Perhaps it would be wiser to lenthen the time requirement to 150 hours over a three or four year period since not every one will be similarly situated- particularly if they don't end up in big firms .
— David Sizemore
2. April 23, 2013 07:31 PM
How is this not involuntary servitude and/or a violation of minimum wage laws? In addition is will create vast opportunities for fraud in the performance of. Your pro bono work for the Nazi party couldn't be constitutionally forbidden if asked for by the group. It is always the politically powerless [here law students] that have onerous burdens placed on them by the powerful. Coercing 'ethical' behavior seems ethically unsound. This is a failure of the state to protect the poor from the ravages of the legal system. Compelling law students make up for governance failure is a sign of failure of the the legislature. Make the legislature's members do the work. they can solve the problem of their creation. make the judges do the work, they can solve the problem.
3. April 23, 2013 06:40 AM
What a crock! I'm not a lawyer but I am offended by this.
— Kaye Wolf
4. April 22, 2013 12:33 PM
What an absolute crock. Forcing law students to do charity work in areas they have no intention of practicing in so the profession's Brahmins can have bragging rights at wine and cheese parties. As for the idea of expanding such a requirement to already practicing attorneys, as espoused by penny0314 - I didn't go into law to be forced to perform charity in practice areas I neither practice in nor have any desire to become involved in - and the overwhelming areas of pro-bono work are family law, charity divorces, immigration and criminal misdemeanors. Pro bono for some is involuntary servitude for others - and spare me the feel-good doggerel about an ethical obligation. Neither the profession nor that class of people put me through law school - I did it by myself before law school with several years of military service during that little war in Southeast Asia several decades ago. I owe nothing - especially since the self-annointed gate keepers in our profession denied me the opportunity to practice in the area I wanted to because the name on my law school diploma wasn't prestigious enough. Make the silk-stocking Big Law partners do charity divorces - they owe the profession.
5. April 22, 2013 12:26 PM
*Edited: So $150,000 worth of debt acquired and now you must work for free for at least 50 hours. I thought indentured servitude would be looked down upon by the legal profession, clearly I am wrong.
Maybe in a few years when there is still an access to justice issue they will multiple it by 5 again, 250 hours of pro bono. Then 5 years after that 1250 hours. The problem isn't the hours of pro bono work being done, its that lawyers charge too much.

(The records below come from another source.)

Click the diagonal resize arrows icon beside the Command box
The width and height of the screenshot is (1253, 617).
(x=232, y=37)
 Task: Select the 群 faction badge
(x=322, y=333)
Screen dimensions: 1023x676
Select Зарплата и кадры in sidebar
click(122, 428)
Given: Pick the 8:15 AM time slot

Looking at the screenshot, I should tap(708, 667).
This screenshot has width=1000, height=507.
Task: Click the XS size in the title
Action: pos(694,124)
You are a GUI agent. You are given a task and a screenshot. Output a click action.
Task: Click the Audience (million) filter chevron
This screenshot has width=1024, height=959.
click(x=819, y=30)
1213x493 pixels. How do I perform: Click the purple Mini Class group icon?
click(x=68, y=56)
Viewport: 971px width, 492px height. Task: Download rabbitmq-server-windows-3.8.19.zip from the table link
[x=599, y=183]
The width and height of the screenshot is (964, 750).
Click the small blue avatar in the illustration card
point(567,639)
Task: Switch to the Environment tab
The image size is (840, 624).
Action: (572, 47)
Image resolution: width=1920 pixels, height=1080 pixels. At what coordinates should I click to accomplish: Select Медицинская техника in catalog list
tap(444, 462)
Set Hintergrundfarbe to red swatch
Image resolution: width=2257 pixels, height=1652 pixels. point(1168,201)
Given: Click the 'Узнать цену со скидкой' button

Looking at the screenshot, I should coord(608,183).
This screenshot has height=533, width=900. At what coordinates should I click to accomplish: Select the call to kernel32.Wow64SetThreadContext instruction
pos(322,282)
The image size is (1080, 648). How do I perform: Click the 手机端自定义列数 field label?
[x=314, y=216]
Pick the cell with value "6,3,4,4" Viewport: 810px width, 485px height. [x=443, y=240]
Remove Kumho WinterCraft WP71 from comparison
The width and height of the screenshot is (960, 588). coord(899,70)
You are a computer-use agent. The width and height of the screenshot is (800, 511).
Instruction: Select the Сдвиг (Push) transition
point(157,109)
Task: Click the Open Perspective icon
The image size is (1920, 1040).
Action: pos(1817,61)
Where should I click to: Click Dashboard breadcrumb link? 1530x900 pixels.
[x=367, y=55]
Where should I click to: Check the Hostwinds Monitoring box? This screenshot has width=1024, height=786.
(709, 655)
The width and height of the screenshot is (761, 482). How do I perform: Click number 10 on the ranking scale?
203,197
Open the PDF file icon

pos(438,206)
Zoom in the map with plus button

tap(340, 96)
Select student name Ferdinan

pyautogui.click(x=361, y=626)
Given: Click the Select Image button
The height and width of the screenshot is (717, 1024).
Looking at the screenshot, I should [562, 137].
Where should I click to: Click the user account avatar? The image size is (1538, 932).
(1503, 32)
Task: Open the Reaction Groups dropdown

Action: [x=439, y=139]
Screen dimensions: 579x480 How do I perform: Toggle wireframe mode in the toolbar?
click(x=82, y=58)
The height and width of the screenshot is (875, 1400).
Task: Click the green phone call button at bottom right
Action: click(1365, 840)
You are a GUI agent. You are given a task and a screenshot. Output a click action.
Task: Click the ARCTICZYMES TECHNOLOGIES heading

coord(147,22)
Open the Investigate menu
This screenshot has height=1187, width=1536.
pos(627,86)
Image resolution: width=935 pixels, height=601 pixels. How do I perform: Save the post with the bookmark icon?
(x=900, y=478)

If lawyers lowered their prices significantly and advertised this price lowering there wouldn't be an access to justice issue. The lawyers business wouldn't suffer either because the volume increase would make up for the decrease in prices, dependent of course on effective management as well.
The only real benefit this might bring is that Law School will seek to increase/expand the externship progams they offer.